Nawalny sei ein Liberaler, der nationalistische – sogar rassistische – Erklärungen abgegeben habe, ein Antikorruptionsaktivist, der selbst wegen Unterschlagung verurteilt worden sei, ein russischer Patriot, der aber zu internationalen Sanktionen gegen russische Behörden aufrufe, ein bekennender Demokrat, der seine Bewegung mit starker, autoritärer Hand führe. Er greife seine Gegner mit zynischen Kommentaren an und sei nur selten zu Kompromissen bereit. Eine charismatische, medienerfahrene öffentliche Figur wie ihn habe es bisher in Russland nicht gegeben – in einem Land mit einem Regime, das mit Kritik zumindest nicht gut umzugehen wisse.

In Russland lebten über 250,000 Dollarmillionäre, während dem viele Millionen in Armut lebten. Korruption, Ungleicheit, die Oligarchen, die die Macht stabilisierten, seien daher ein grosse Themen. Um ein ernsthafter Herausforder zu werden, brauche es Mut, Kreativität und Witz. Nawalny besitze all diese Qualitäten. Deshalb habe sich der Kreml auf ihn eingestellt.

Jan Matti Dollbaum, Morvan Lallouet, Ben Noble begeben sich in ihrem Buch auf die Spuren von Nawalny, dem Antikorruptionskämpfer, dem Politiker und dem Strassenaktivisten. Dies seien die drei wichtigsten Aspekte seiner Karriere. Hinzu kommen Kapitel zum Kampf des Kreml gegen Nawalny und zur Bedeutung Nawalnys für die Zukunft Russlands.

Gegen Ende halten die Autoren fest, dass laut einer Umfrage von Anfang 2021 nur 19% der Russen und Russinnen mit Nawalnys Aktivitäten einverstanden seien.
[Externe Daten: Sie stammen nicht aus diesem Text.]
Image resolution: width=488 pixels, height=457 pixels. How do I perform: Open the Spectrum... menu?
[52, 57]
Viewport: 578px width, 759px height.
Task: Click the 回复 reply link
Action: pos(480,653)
Laut einer Umfrage von Ende 2020 glaubten 49%, Nawalnys Vergiftung sei von westlichen Geheimdiensten erfunden oder arrangiert worden. Es sei unklar, wie Nawalnys Zustimmungswerte in einem freien System ausfallen würden. Der Kreml wolle verhindern, dass er die Zukunft Russland wird. Doch Nawalny, sein Team und seine Begewung kämpften für eine andere Möglichkeit: dass es dem russischen Volk erlaubt sein müsse, über die Zukunft des Landes selbst zu bestimmen. Dies und mehr ist diesem kritischen Buch zu Alexej Nawalny zu entnehmen.

Jan Matti Dollbaum, Morvan Lallouet, Ben Noble: Nawalny: Seine Ziele, seine Gegner, seine Zukunft , Hoffmann und Campe, August 2021, 288 Seiten. Das Buch bestellen bei Amazon.de.

Einige Informationen zu den Autoren:

Jan Matti Dollbaum forscht an der Universität Bremen zu politischen Protestaktionen in Osteuropa. Er hat viele Jahre in Russland verbracht und ist Spezialist für Nawalnys Bewegung. Zudem arbeitet er für die kritische russische Nachrichtenseite dekoder.org und schreibt u.a. für die Neue Zürcher Zeitung.

Morvan Lallouet hat Politikwissenschaften an der Universtät Sciences Po in Paris studiert und zu Pussy Riot geforscht. Er schreibt zur Zeit an einer Doktorarbeit zu Alexej Nawalny an der University of Kent.

Ben Noble lehrt Russische Politik am University College London und ist Mitglied des Chatham House, einem bedeutenden Think Tank. Er hat Nawalnys Aufstieg in den Jahren 2011-13 in Moskau vor Ort miterlebt. Seine Artikel zur russischen Politik erscheinen in The Washington Post, The Telegraph, Time Magazine, Newsweek, The New Statesman und anderen Medien.

Zitate und Teilzitate in dieser Rezension zu Alexej Nawalny / Navalny sind der besseren Lesbarkeit wegen nicht zwischen Anführungs- und Schlussszeichen gesetzt.

Buchkritik / Rezension vom 6. Februar 2022 um 12:27 deutscher Zeit.